▸ Text shown:
To use the standard error technique, draw a bar chart of the means for each condition, with error bars (whiskers) stretching 1 standard error above and below the top of each bar. If we look at whether those error whiskers **overlap** or are substantially different, then we can make a rough judgement about whether the true means of those conditions are likely to be different. Suppose the error bars overlap - then it’s possible that the true means for both conditions are actually the same - in other words, that whether you use the Windows or Mac menubar design makes no difference to the speed of access. But if the error bars do not overlap, then it’s likely that the true means are different.

The error bars can also give you a sense of the reliability of your experiment, also called the **statistical power**. If you didn’t take enough samples - too few users, or too few trials per user - then your error bars will be large relative to the size of the data. So the error bars may overlap even though there really is a difference between the conditions. The solution is more repetition - more trials and/or more users - in order to increase the reliability of the experiment.

R is a good choice for a lot of statistical processing, because it’s free and very powerful. A good introduction to R is online at http://cran.r-project.org/doc/manuals/R-intro.html. Here’s how you can use R to create simple bar charts with error bars.

▸ Task to carry out:
In the text on error bars, what other name is given for the reliability of an experiment?

▸ Material:
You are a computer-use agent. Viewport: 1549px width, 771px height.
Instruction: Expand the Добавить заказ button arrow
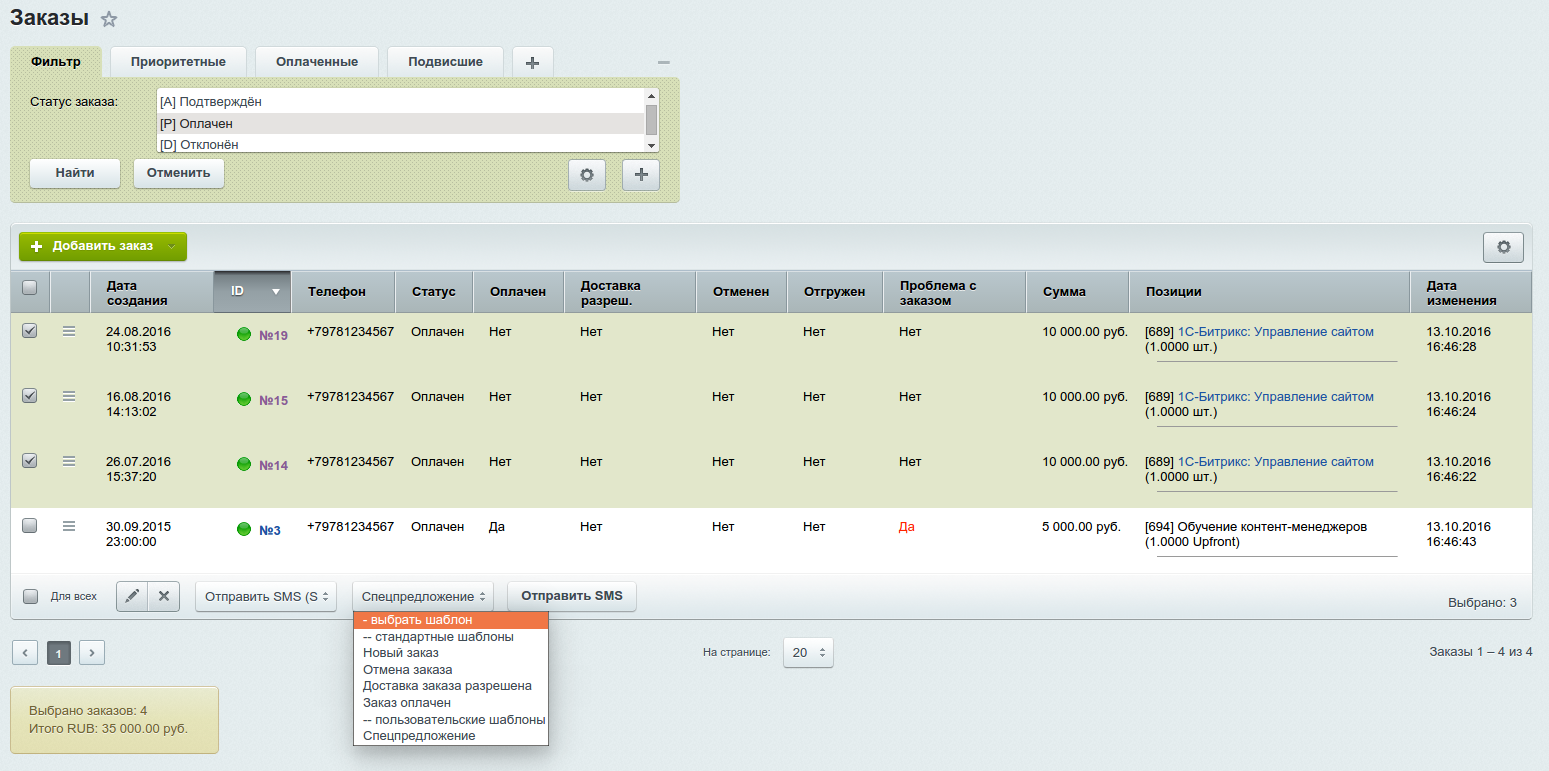(x=172, y=246)
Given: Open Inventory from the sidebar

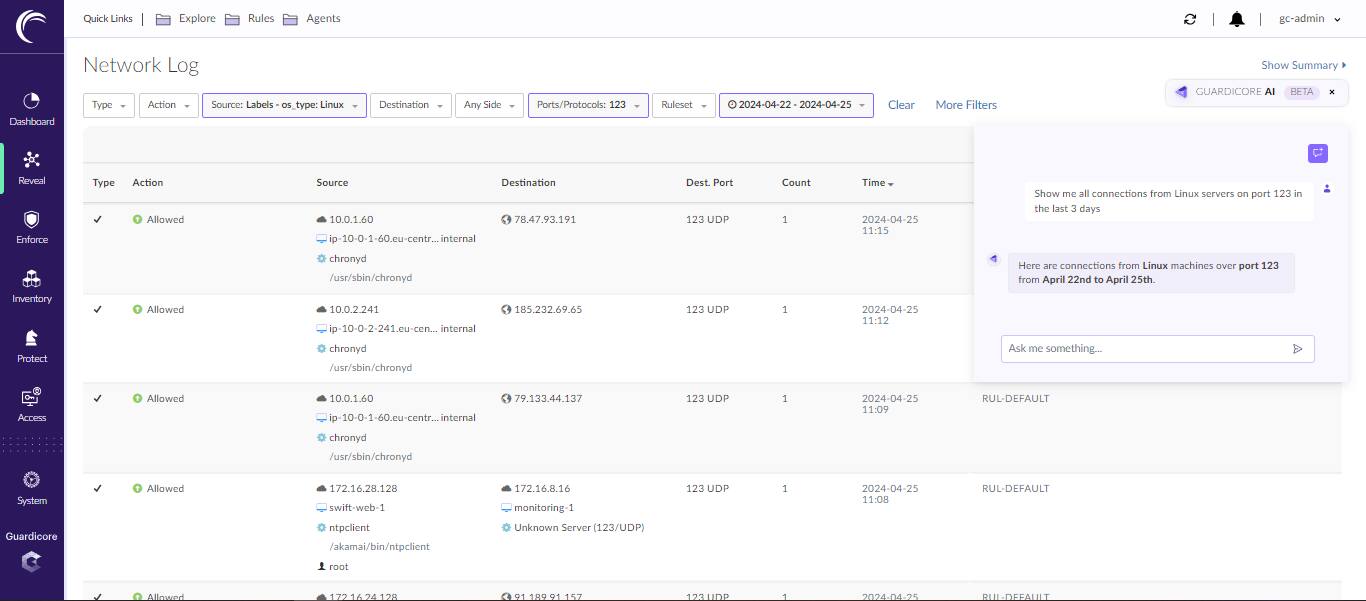Looking at the screenshot, I should (x=31, y=279).
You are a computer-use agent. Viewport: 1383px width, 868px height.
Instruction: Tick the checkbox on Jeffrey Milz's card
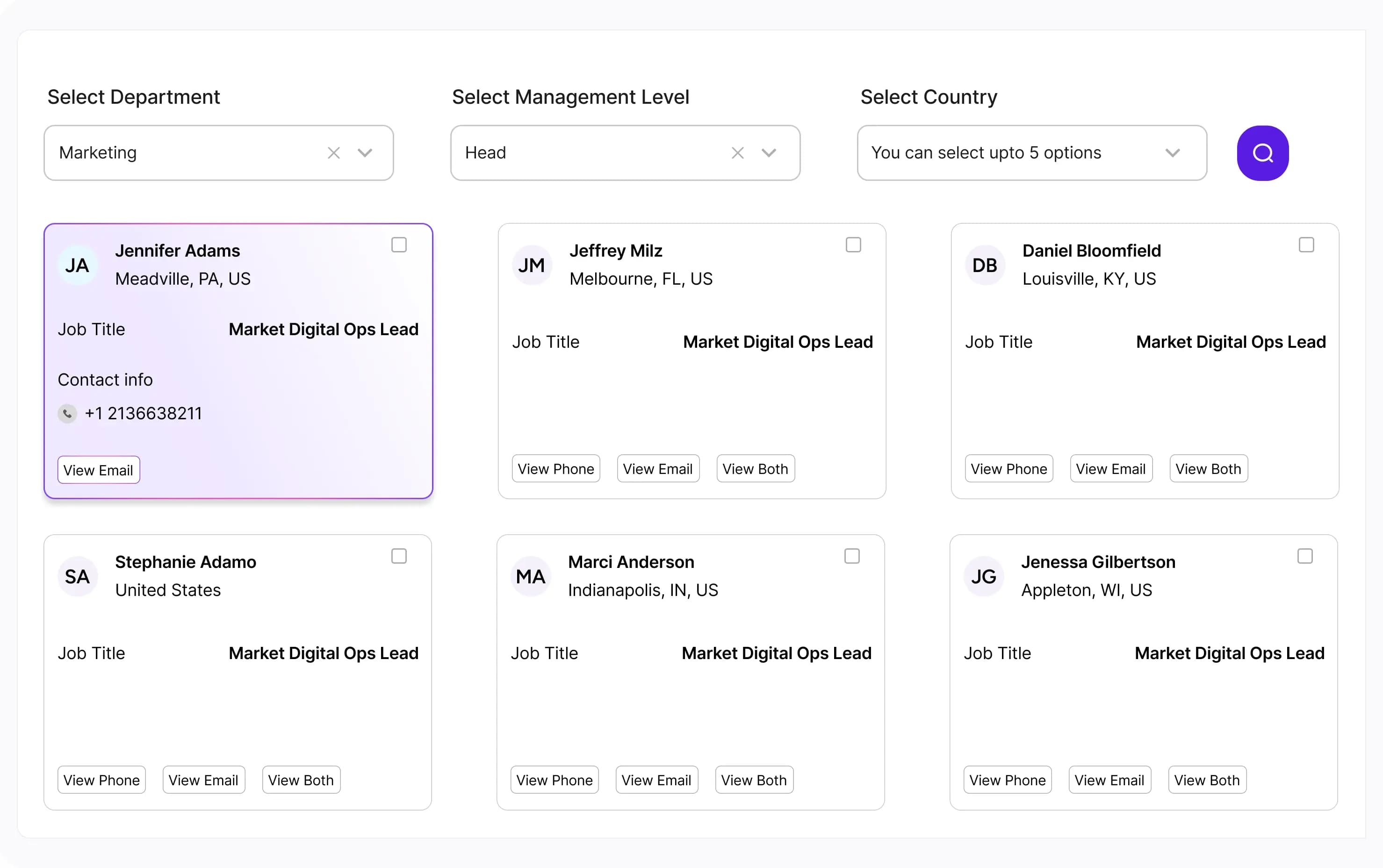tap(853, 245)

▸ Final result:
Statistical power